Versions of Dishonesty
[In the following negative review of the 1963 New York production of The Rehearsal, Gilman contends that “we are supposed to be left with a troubled but gratified sense of how the world really goes, but what we are actually left with is a sense of how to use the theater exquisitely for the purpose of simulating art.”]
Art, Picasso has remarked, is the lie that leads to truth. All theater “lies,” the way all art does, pretending to be real in order to trap a hitherto unheard-of truth in the space between the pretense and reality itself. But in the commercial theater, where art is most often considered to be the province of stage designers and lighting experts (as in popular culture the interior decorator and the flower arranger are thought of as our most “artistic” types) the lies of the stage, its illusions and necessary deceptions, are practised for their own sakes; sterile reproductions of lies from outside the theater, from conventional fantasy or inherited sentiment, they result in nothing unheard of except an increment of ugliness. The difference is that between being unreal in order to be more than real and being unreal so as to be simply dishonest.
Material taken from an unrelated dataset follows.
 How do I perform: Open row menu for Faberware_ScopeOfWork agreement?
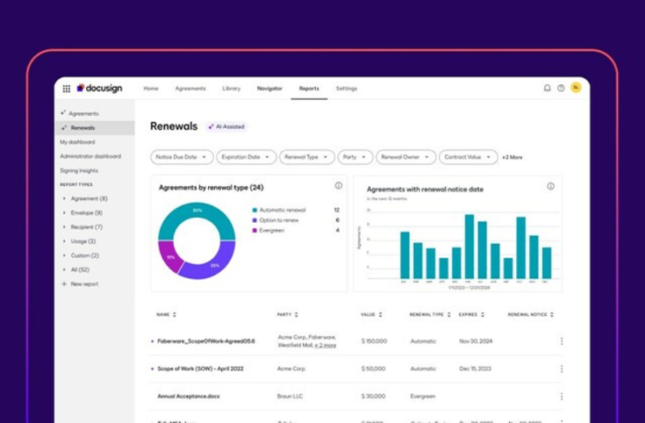click(x=561, y=342)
The forms of dishonesty that have exhibited themselves in this new season already constitute a map of deceit, a gazetteer of uninhabitable and impossible lands. And because mendacity in an institution inevitably infects everyone committed to its preservation, the biggest lie of all is that this is proving to be a superior season; on the contrary, it is precisely the “hits” which demonstrate how rapidly we are approaching a point where the true and the false will have become absolutely indistinguishable in our theaters.
I except Chips with Everything, the one new play on or off Broadway that deserves some of its honors, but I emphatically include Luther, a drama which grows steadily more unpleasant and unconvincing in the memory, and Jean Anouilh's The Rehearsal, which is an example of the obvious given a high sheen and the daunted masquerading as daring.
Anouilh has a reputation I have never been able to endorse, although I can understand how his command of theatrical procedures, his gloss and perfect though stringently limited taste, commend him to professionals and to that “upper-level” theater-goer for whom elegance is revelation and genteel cynicism is apocalypse. The Rehearsal, which was first performed in Paris in 1951, is central Anouilh, a play of considerable surface charm and faultless technique, whose vision is of the dark fate of love and innocence in a harsh, unprincipled world. “Bittersweet,” has been, I think, the word most often employed to describe its prevailing quality.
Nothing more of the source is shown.